Tom Lehrer, the popular and erudite US song satirist who lampooned marriage, politics, racism and the Cold War, then largely abandoned his music career to return to teaching maths at Harvard and other universities, has died aged 97.
Friend David Herder said Lehrer died on Saturday at his home in Cambridge, Massachusetts. No cause of death was revealed.
Lehrer had remained on the maths faculty of the University of California at Santa Cruz well into his late 70s. In 2020, he even turned away from his own copyright, granting the public permission to use his lyrics in any format without any fee in return.
A Harvard prodigy, having earned a maths degree from the institution at the age of 18, Lehrer soon turned his very sharp mind to old traditions and current events.

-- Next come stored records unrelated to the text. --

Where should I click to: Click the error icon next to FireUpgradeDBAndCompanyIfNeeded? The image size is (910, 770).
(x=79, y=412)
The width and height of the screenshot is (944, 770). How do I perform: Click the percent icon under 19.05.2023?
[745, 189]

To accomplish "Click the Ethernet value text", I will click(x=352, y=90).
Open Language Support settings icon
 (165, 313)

His songs included Poisoning Pigeons in the Park, The Old Dope Peddler (set to a tune reminiscent of The Old Lamplighter), Be Prepared (in which he mocked the Boy Scouts) and The Vatican Rag, in which Lehrer, an atheist, poked at the rites and ceremonies of the Roman Catholic Church.
Accompanying himself on piano, he performed the songs in a colourful style reminiscent of such musical heroes as Gilbert and Sullivan and Stephen Sondheim, the latter a lifelong friend.

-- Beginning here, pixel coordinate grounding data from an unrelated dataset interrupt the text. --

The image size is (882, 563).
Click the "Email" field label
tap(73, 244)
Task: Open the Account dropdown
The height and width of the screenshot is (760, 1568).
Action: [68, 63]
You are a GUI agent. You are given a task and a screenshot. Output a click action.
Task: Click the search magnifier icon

Lehrer was often likened to such contemporaries as Allen Sherman and Stan Freberg for his comic riffs on culture and politics and he was cited by Randy Newman and “Weird Al” Jankovic among others as an influence.
He mocked the forms of music he did not like (modern folk songs, rock ‘n’ roll and modern jazz), laughed at the threat of nuclear annihilation and denounced discrimination. But he attacked in such an erudite, even polite, manner that almost no-one objected.

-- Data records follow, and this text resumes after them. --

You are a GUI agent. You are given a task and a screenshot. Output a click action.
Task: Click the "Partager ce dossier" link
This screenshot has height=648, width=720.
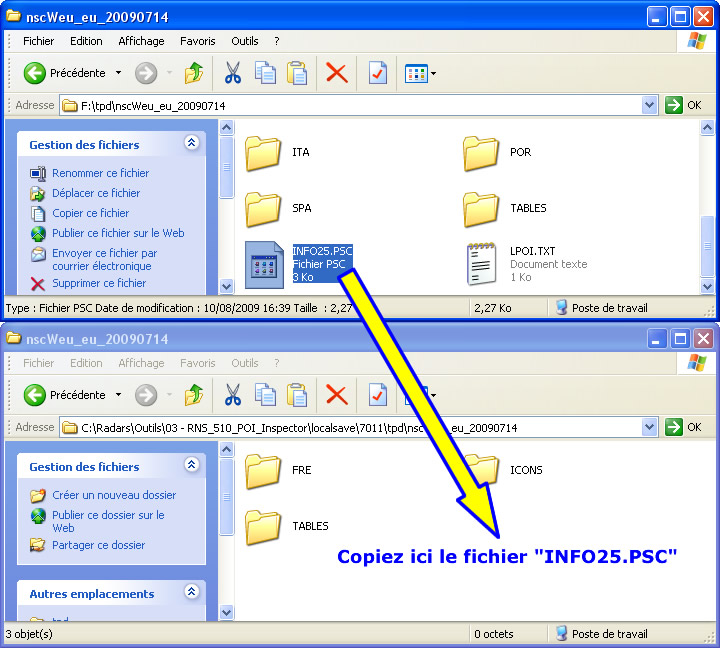[98, 545]
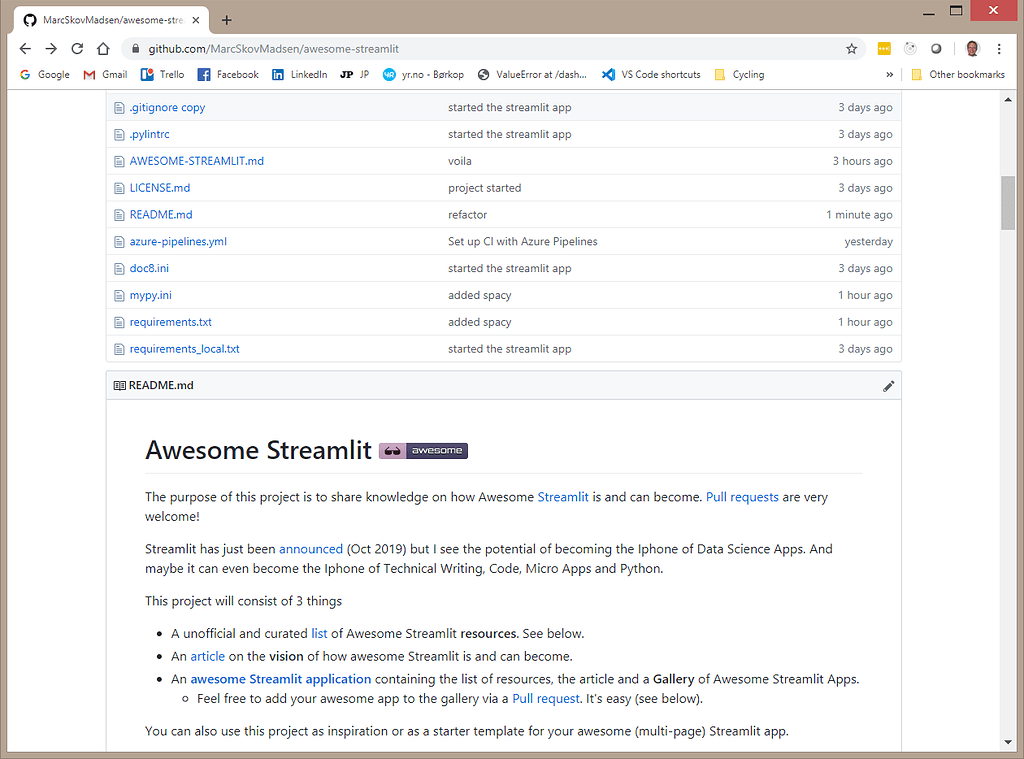Click the back navigation arrow

point(25,48)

Lehrer produced a political satire song each week for the 1964 television show That Was The Week That Was, the US version of the ground-breaking topical comedy show that anticipated Saturday Night Live a decade later.
He released the songs the following year in an album titled That Was The Year That Was.
The material included Who’s Next?, an examination of which government will be the next to get the nuclear bomb … perhaps Alabama? (Lehrer did not need to tell his listeners that it was a bastion of segregation at the time.) Pollution takes a look at the then-new concept that perhaps rivers and lakes should be cleaned up.
His songs were revived in the 1980 musical revue Tomfoolery, and he made a rare public appearance in London in 1998 at a celebration honouring that musical’s producer, Cameron Mackintosh.